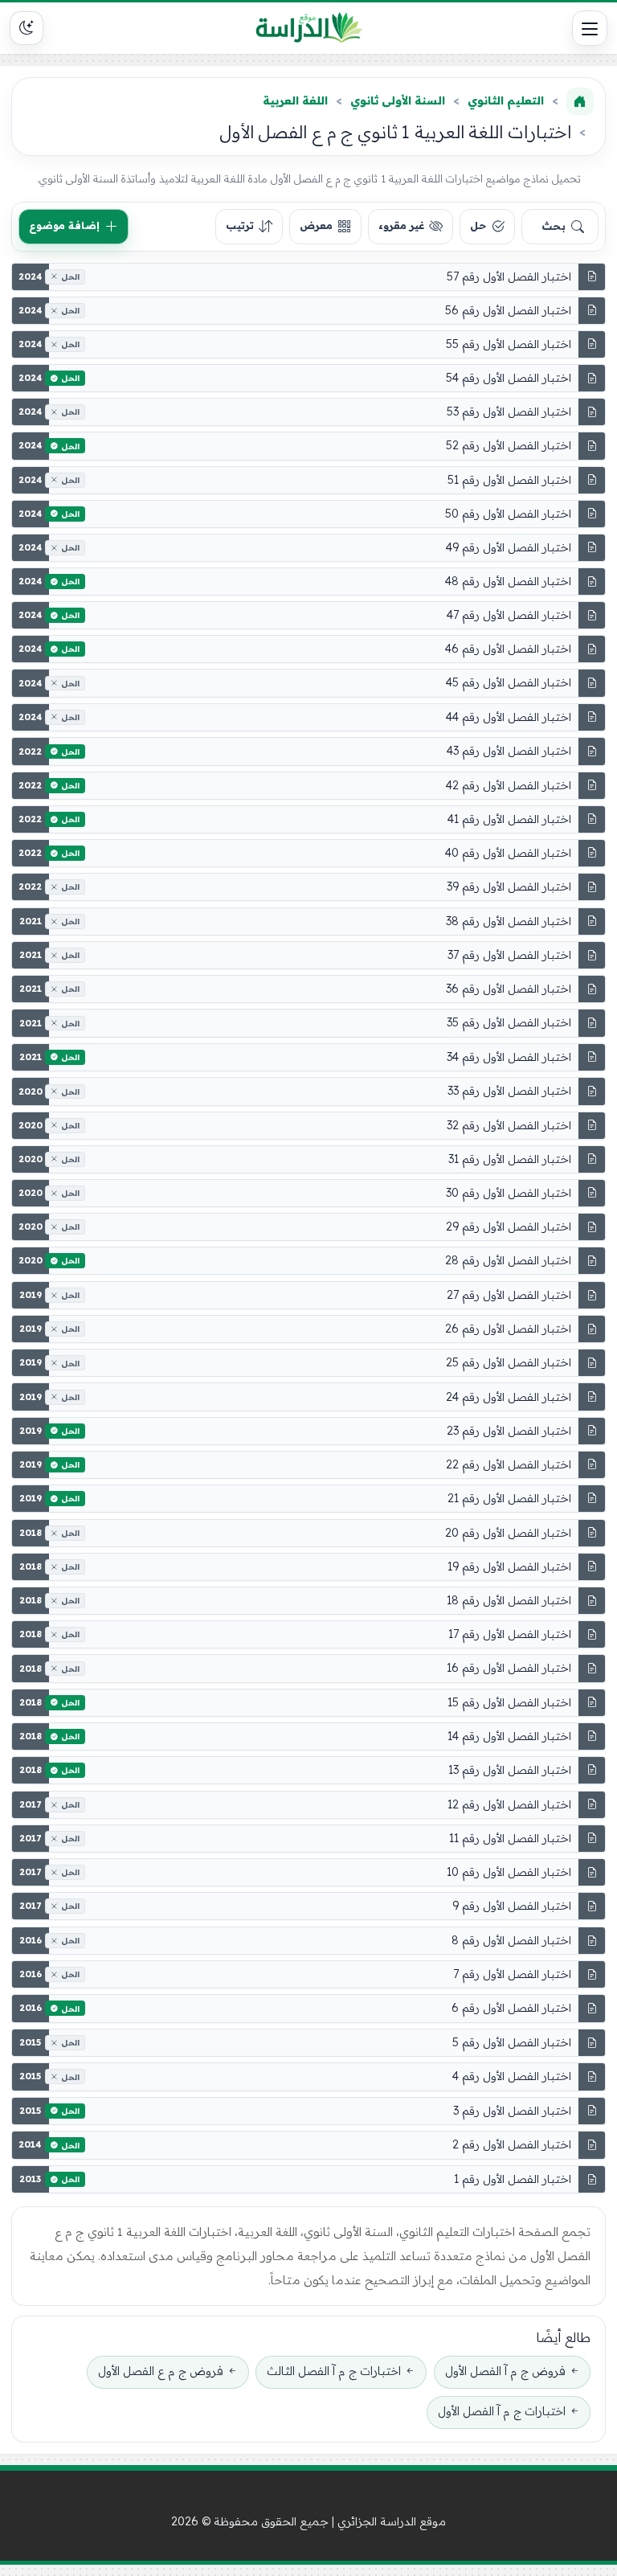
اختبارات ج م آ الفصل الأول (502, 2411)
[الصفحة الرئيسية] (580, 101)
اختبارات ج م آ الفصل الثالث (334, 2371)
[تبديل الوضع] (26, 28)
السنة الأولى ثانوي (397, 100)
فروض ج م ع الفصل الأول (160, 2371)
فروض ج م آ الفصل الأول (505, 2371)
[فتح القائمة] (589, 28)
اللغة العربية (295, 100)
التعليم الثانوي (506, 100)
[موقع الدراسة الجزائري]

*About this task:* Among the records above, find the lines where the word "الفصل" appears and copy them.

*Solved exercise:*
اختبارات ج م آ الفصل الأول (502, 2411)
اختبارات ج م آ الفصل الثالث (334, 2371)
فروض ج م ع الفصل الأول (160, 2371)
فروض ج م آ الفصل الأول (505, 2371)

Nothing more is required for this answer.